▸ **Task inputs**:

__________________________________________________

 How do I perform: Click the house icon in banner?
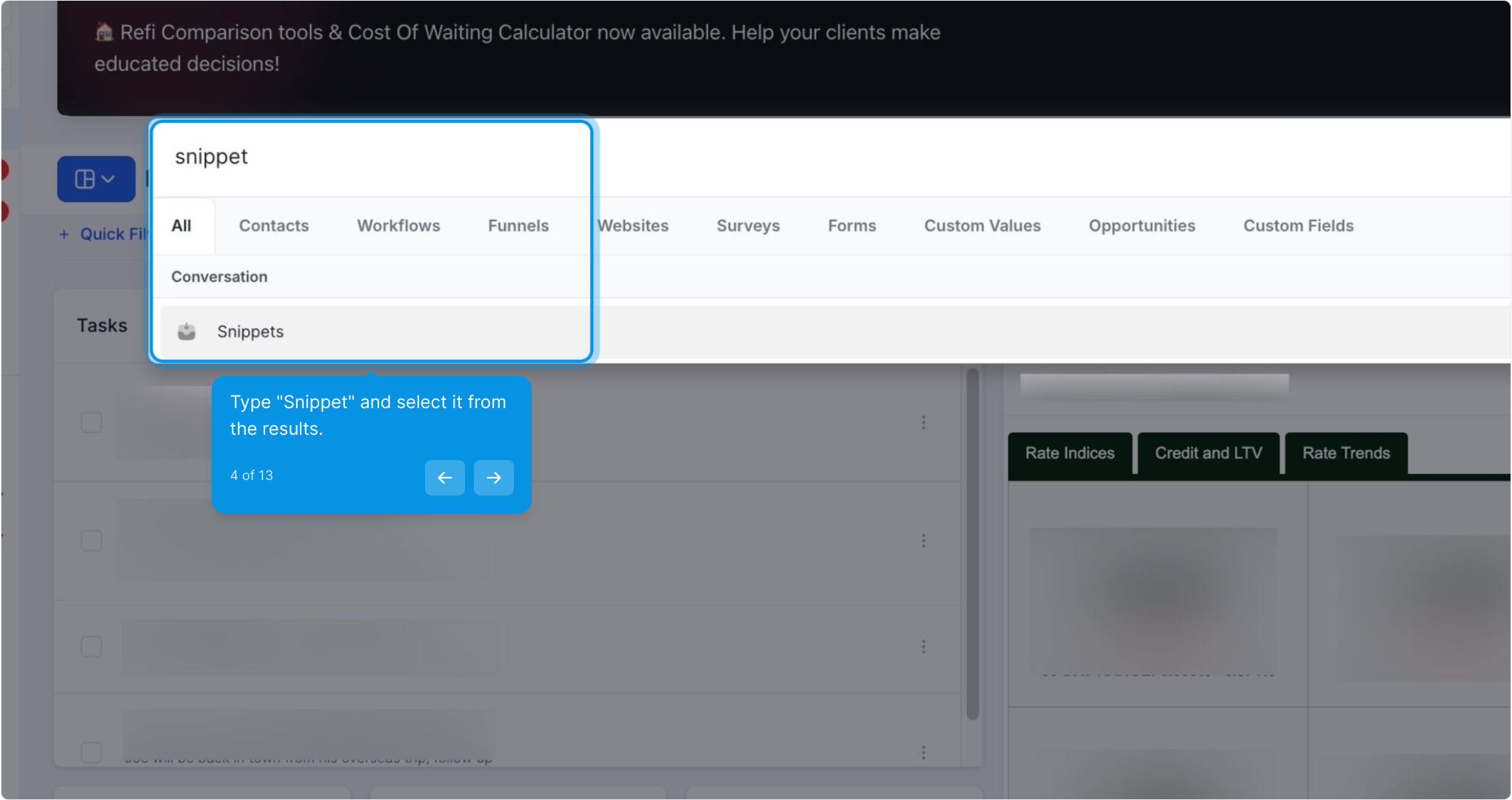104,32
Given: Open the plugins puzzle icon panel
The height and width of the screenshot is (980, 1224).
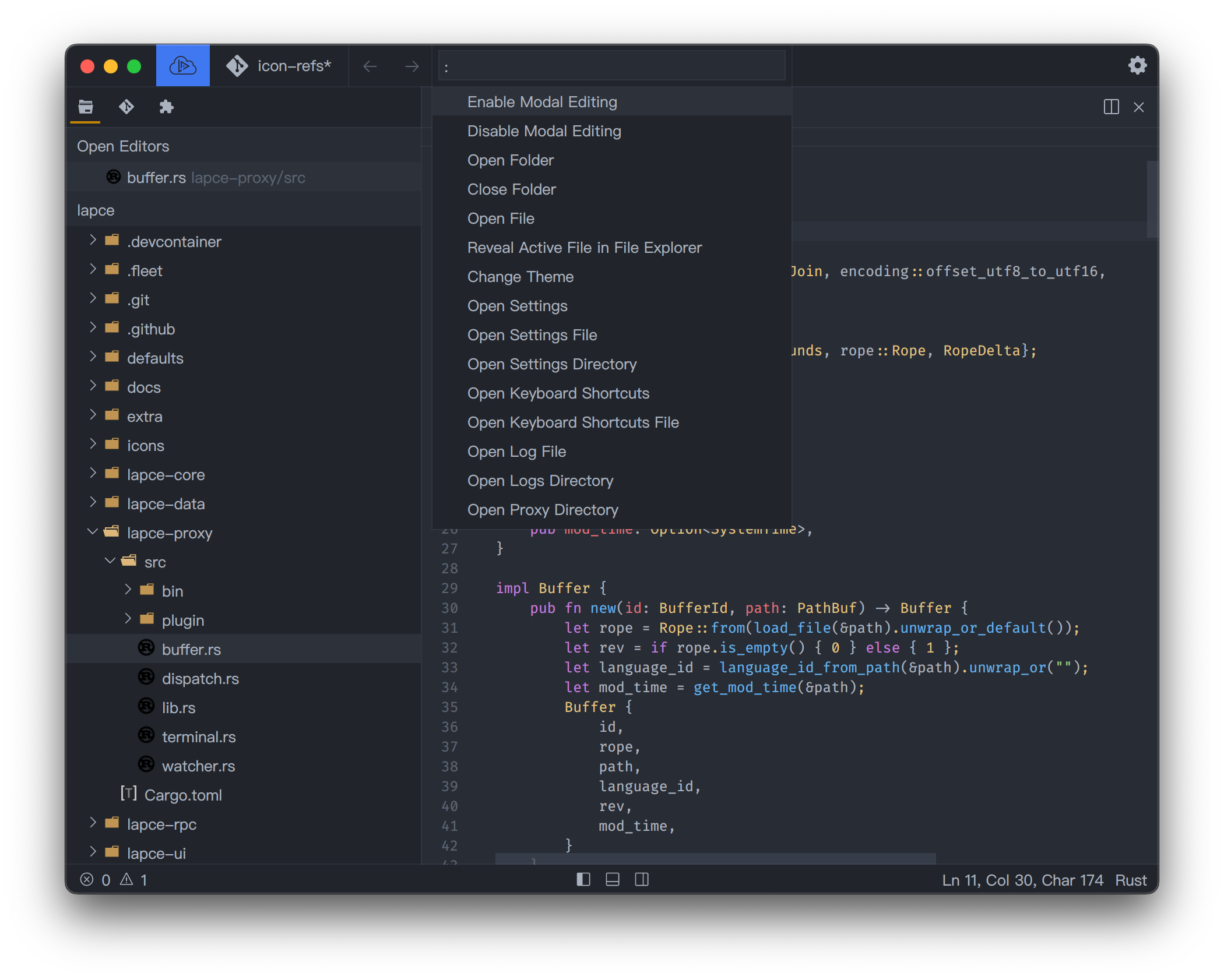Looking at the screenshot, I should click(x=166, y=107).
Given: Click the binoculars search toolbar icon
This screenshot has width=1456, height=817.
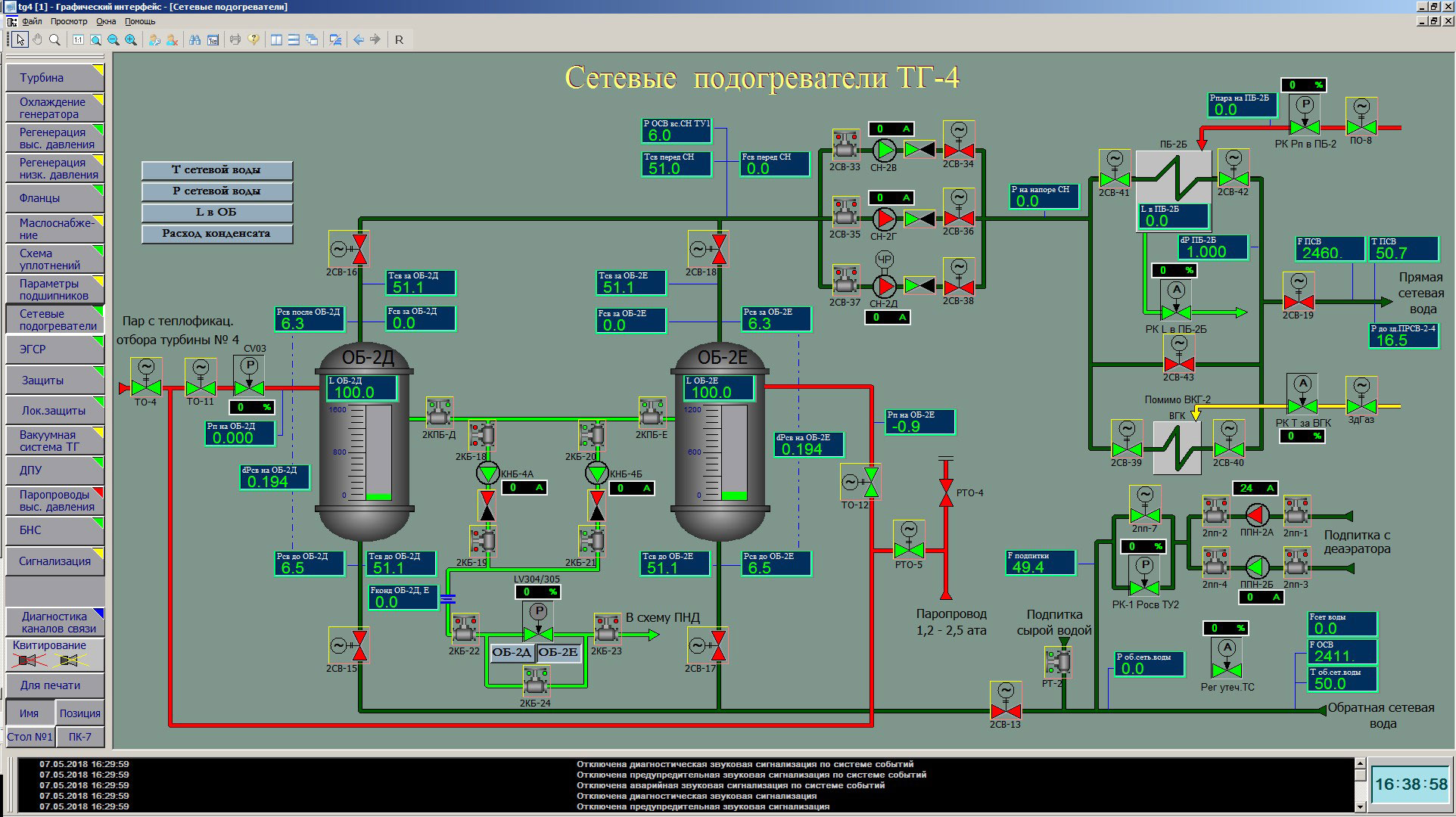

__________________________________________________

▸ **Work item**: The material above is to be repeated word for word, with no images kept.

▸ **Expected answer**:
 How do I perform: Click the house icon in banner?
104,32
Given: Open the plugins puzzle icon panel
The height and width of the screenshot is (980, 1224).
Looking at the screenshot, I should click(x=166, y=107).
Given: Click the binoculars search toolbar icon
This screenshot has width=1456, height=817.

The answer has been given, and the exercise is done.